日本画を描くということは、目の前に広がる自然風景の、目に見えない本質を感じ取り表現することです。日本画専攻では、自然のもつ美をとらえて描く力をみがきます。また、対象と向き合って内側にあるものを感じ取る日本画の制作体験を繰り返すことは、自身のなかにある描く意味を確かにし、ものの本質をとらえる心の目をやしなうことにつながります。さらに本専攻では、学生が表現の幅を広げられるよう、教員がきめ細やかにサポートを実施。日本画特有の材料の扱い方をはじめ、日本画技法の基礎から応用にいたるまで指導。日頃からアドバイスを受けながら、学生が思い思いに表現する力を伸ばすことができます。

科目PICK UP

  • 動植物を育てながら、自然の中に美しさを見出す感性を磨く。

    [造形基礎/2年]
    生命を敬い、自然から学ぶ姿勢をもつことが日本画制作の基本です。その感性を磨くため、草花を種から栽培し、うずらを卵から育てる機会などを設けています。また、絵の具を定着させる膠液や、貝殻からつくる胡粉など、日本画材についても学びます。

  • 理論的・実践的に、日本画の描写力や構成力を身につける。

    [造形実習/3年]
    陰影法や遠近法などの手法を学び、実際に風景画を描きながら、日本画の技術を習得します。同時に、「何のために描くのか」を思案する作業を重ね、自分だけの作品をつくる力を培います。このほか、コラージュで構成力を鍛える機会なども設けています。

4年間で身につく能力

  • 自由な制作環境で育む発想力
  • 日本画特有の素材を扱う力
  • 対象物のなかに潜む本質を表現する力

作品

施設

映画の撮影にも使用されたことがある趣ある校舎

PICK UP!

  • 大きな下絵と本紙を置くにも困らない広さが用意された実習室。

  • 写生のためにシカが飼育されている「鹿野苑」。

卒業後の進路

めざせる職業
日本画家 / 文化財修復士 / 工芸作家 / ゲームデザイナーなど

主な就職先
伝統美術工房 / 美術館・博物館 / ゲームメーカー / デザイン事務所 / 教育機関 など

取得できる資格

在学中、指定された科目単位を取得すれば、以下の資格を取得することが可能です。
その他、検定・資格取得のための支援講座も用意されています。
 
  • 高等学校教諭一種免許状(美術・工芸)
  • 中学校教諭一種免許状(美術)
  • 図書館司書
  • 博物館学芸員

VOICE

  • 高橋 翔平さん在学生

    描くことで自然の生命力を伝えたい。

    日本画の道を志したきっかけは、高校時代に美術の先生から見せてもらった日本画集でした。
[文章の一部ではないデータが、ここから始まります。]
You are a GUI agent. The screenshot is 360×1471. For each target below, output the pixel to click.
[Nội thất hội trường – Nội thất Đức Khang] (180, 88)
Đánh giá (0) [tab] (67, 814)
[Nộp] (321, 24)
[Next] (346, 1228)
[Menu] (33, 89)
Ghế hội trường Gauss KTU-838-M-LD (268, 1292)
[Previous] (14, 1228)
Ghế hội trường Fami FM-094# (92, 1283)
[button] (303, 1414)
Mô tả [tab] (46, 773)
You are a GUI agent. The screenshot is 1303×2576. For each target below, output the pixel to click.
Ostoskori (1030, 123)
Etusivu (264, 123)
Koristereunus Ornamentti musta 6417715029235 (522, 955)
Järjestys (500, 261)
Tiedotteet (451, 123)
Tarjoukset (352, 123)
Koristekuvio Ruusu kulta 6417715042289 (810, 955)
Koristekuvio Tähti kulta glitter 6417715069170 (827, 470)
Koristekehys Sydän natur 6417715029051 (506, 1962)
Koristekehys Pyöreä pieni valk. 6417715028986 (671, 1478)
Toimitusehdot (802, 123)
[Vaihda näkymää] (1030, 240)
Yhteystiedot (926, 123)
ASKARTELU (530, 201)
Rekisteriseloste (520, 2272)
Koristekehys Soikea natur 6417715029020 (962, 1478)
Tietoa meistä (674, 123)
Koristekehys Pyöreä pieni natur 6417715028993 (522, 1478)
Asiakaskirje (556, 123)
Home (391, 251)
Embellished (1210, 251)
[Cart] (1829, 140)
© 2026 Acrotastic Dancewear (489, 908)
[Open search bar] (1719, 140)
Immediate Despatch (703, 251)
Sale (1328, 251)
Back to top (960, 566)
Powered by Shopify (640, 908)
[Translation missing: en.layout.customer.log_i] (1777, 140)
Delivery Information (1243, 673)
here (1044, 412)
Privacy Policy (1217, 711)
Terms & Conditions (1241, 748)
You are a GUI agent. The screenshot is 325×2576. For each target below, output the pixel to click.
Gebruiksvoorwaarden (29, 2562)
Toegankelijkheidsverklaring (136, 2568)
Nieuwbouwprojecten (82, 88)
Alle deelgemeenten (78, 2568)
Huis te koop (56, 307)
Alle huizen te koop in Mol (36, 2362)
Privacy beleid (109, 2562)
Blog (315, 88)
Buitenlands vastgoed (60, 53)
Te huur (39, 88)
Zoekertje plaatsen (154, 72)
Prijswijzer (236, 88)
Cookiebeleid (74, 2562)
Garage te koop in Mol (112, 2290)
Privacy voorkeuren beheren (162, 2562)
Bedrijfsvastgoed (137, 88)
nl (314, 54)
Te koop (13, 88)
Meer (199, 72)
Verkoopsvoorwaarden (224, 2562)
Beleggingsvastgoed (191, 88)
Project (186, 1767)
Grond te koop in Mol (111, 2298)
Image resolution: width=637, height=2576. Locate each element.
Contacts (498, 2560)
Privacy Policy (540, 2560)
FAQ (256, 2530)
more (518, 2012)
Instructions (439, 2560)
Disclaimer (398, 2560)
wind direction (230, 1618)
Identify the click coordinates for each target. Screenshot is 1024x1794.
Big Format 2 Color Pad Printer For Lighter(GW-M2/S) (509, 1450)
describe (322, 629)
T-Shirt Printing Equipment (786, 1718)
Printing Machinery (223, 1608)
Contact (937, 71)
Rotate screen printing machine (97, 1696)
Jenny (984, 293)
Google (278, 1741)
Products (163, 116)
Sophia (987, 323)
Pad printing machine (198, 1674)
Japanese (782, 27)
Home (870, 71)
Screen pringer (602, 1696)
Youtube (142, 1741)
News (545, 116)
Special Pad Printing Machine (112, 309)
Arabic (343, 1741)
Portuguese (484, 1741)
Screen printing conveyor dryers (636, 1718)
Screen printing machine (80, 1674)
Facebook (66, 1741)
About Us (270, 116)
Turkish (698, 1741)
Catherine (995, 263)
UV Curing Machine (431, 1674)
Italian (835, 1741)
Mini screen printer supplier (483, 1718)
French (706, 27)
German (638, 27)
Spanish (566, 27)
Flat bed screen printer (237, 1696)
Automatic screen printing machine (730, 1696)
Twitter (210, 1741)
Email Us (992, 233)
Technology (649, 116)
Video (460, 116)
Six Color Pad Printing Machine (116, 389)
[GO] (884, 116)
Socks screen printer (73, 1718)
独特の色合いに感動して、自分もこんな色を出してみたいと思ったんです。多くの大学を見学するなかで、京都精華大学の豊かな自然と自由に使える広い制作スペース、固定観念にとらわれない先輩の作風に刺激を受け、進学を決めました。この専攻に入って良かったと思うのは、尊敬できる先生に出会えたこと。日本画家として活躍される先生の講評は毎回、構図や色遣いなど新しい発見を与えてくれます。入学当初は日本画材の扱いが難しくて、慣れるまでにずいぶん時間がかかりました。でも、日々の課題制作や公募展への出展などを経て、時間をかけて少しずつ思い通りの色を出せるように。対話を重ねて作品を制作する4年間で、絵を描くことがどんどん好きになり、画家をめざしたい気持ちが強くなりました。僕はいま、身近な植物をモチーフにして、自然のなかに息づく生命の力強さを描いています。観た人に自然を慈しむ気持ちが芽生えるような、心を動かす作品を制作していきたいです。卒業後は作家活動を軸に、家業である大工の技術で入手しやすい日本画パネルを制作し、後輩たちの応援もできればと考えています。